Better still: it's set in New Hampshire, mostly Concord.

The narrator is Henry Palace, a newly-minted detective with the Concord Police. The book opens on a grim scene, an apparent suicide in a McDonalds restroom. The victim is a drab actuary with a local insurance office. But he's a little bruised up, and Palace is suspicious.

Although every other cop on the force is dismissive. Suicides are common. As is drug abuse, vandalism, economic disruption, … all the stuff that signals large-scale societal fracturing. Because overshadowing all this is the imminent arrival of the massive asteroid Maia, on a certain collision course with Earth in a few months.

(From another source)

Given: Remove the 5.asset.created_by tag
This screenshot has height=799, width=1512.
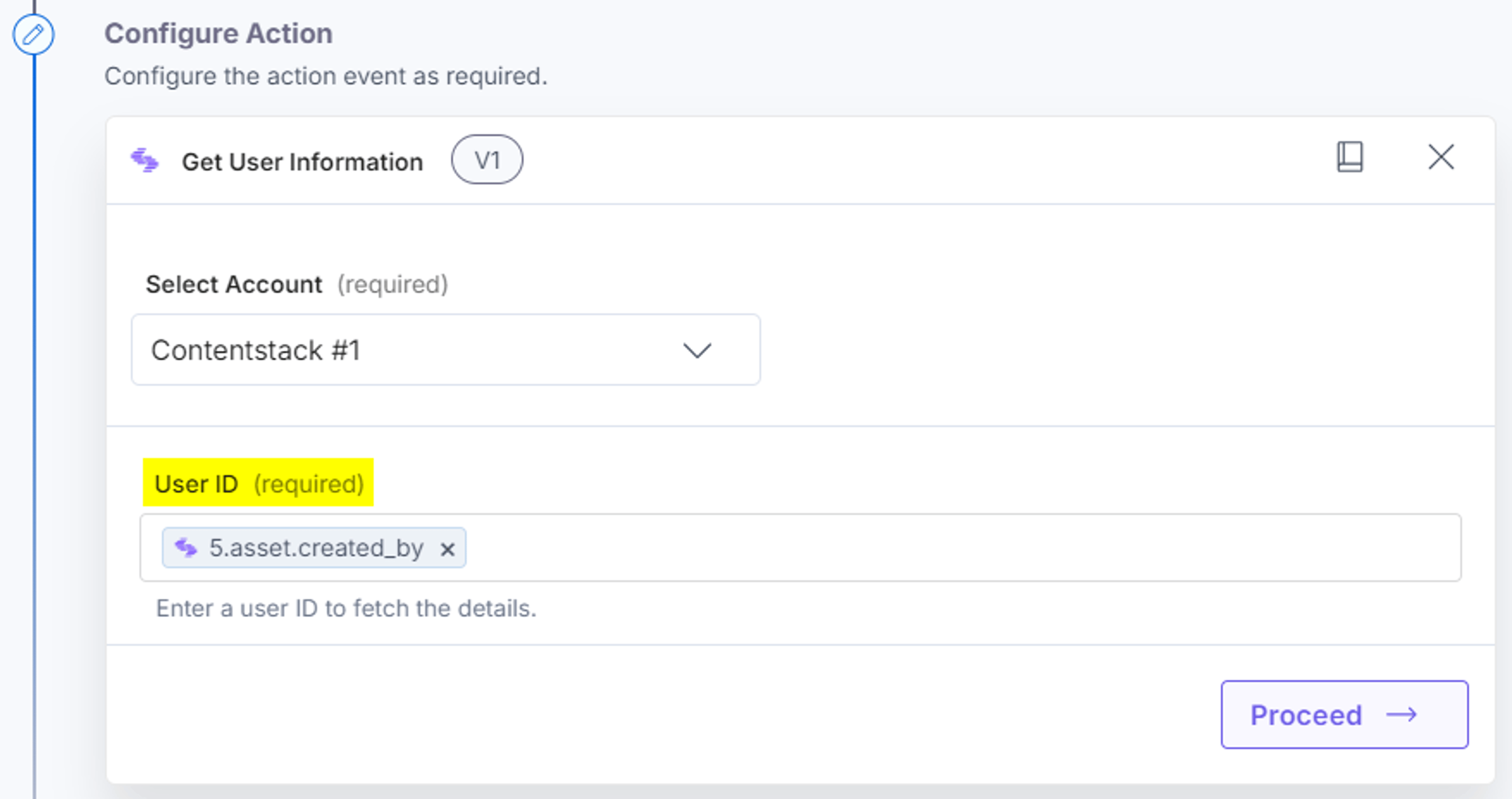Looking at the screenshot, I should [x=447, y=549].
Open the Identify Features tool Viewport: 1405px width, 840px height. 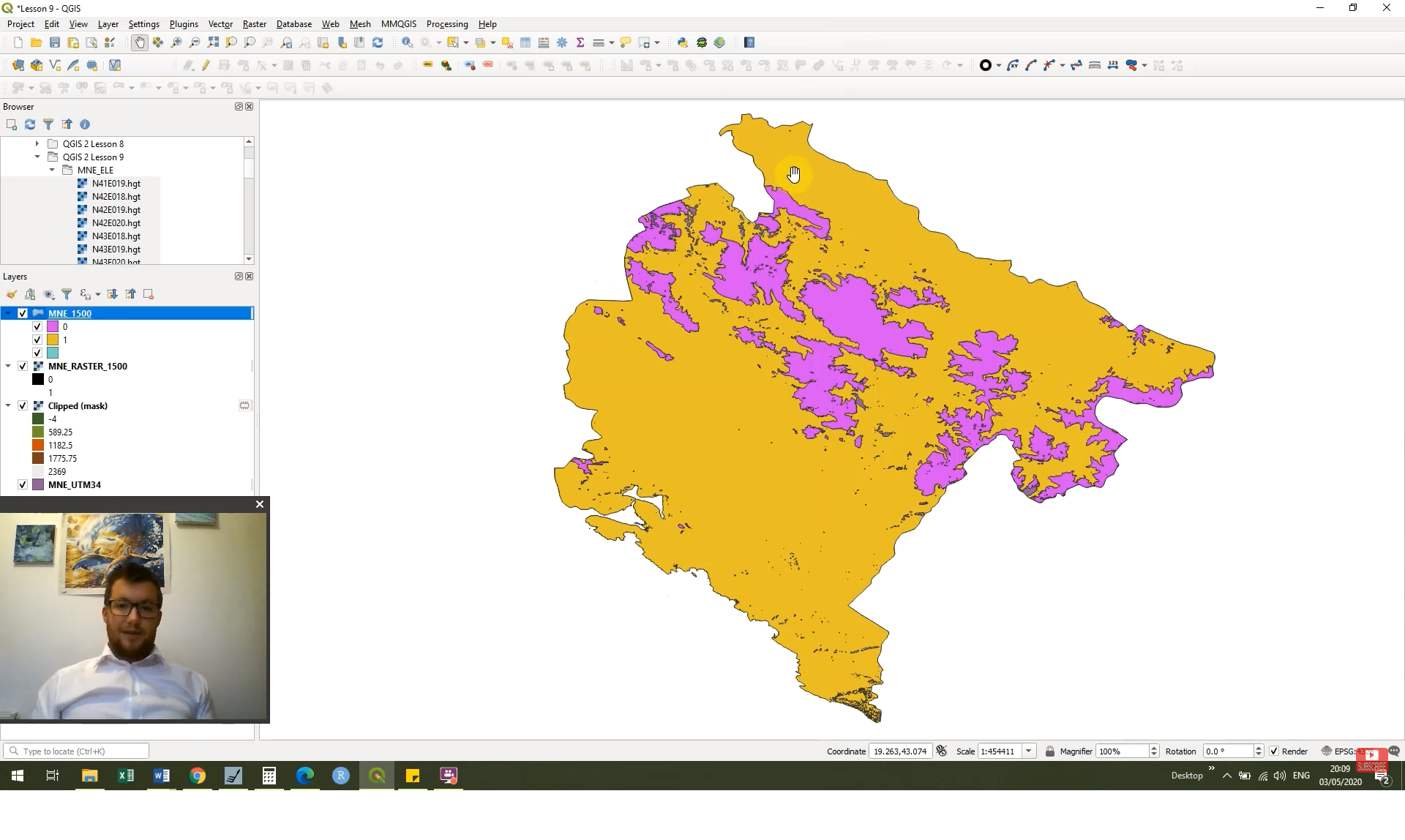coord(407,42)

Palace is driven and diligent, and he's up against seemingly insurmountable barriers. Everybody's lying to him, for one thing. His superiors want him to move on to more pressing matters, for another. And there's also the whole imminent end of the world as we know it. That blows up your societal norms real good.

Only one glitch, near the end, when Palace visits New Castle, on the seacoast. I don't get there often, but it seems the description is totally wrong; visitors in the non-fictional world will not find the described quarter-mile boardwalk, souvenir shops, beach dunes, …

The good (and very well-off) citizens of New Castle would freak at a large influx of hoi polloi tourists those things tend to attract.

Palace also reports that he rides his bike back to Concord after visiting New Castle, taking "highway 90", riding "down the middle of I-90 ... right along the double yellow lines".

Ben, I-90 goes through Massachusetts. And it doesn't have double yellow lines, it's a normal divided Interstate. Probably Palace is taking US-4.

This mild divergence from reality didn't detract from my enjoyment of the book. The remaining two volumes are in the TTR system.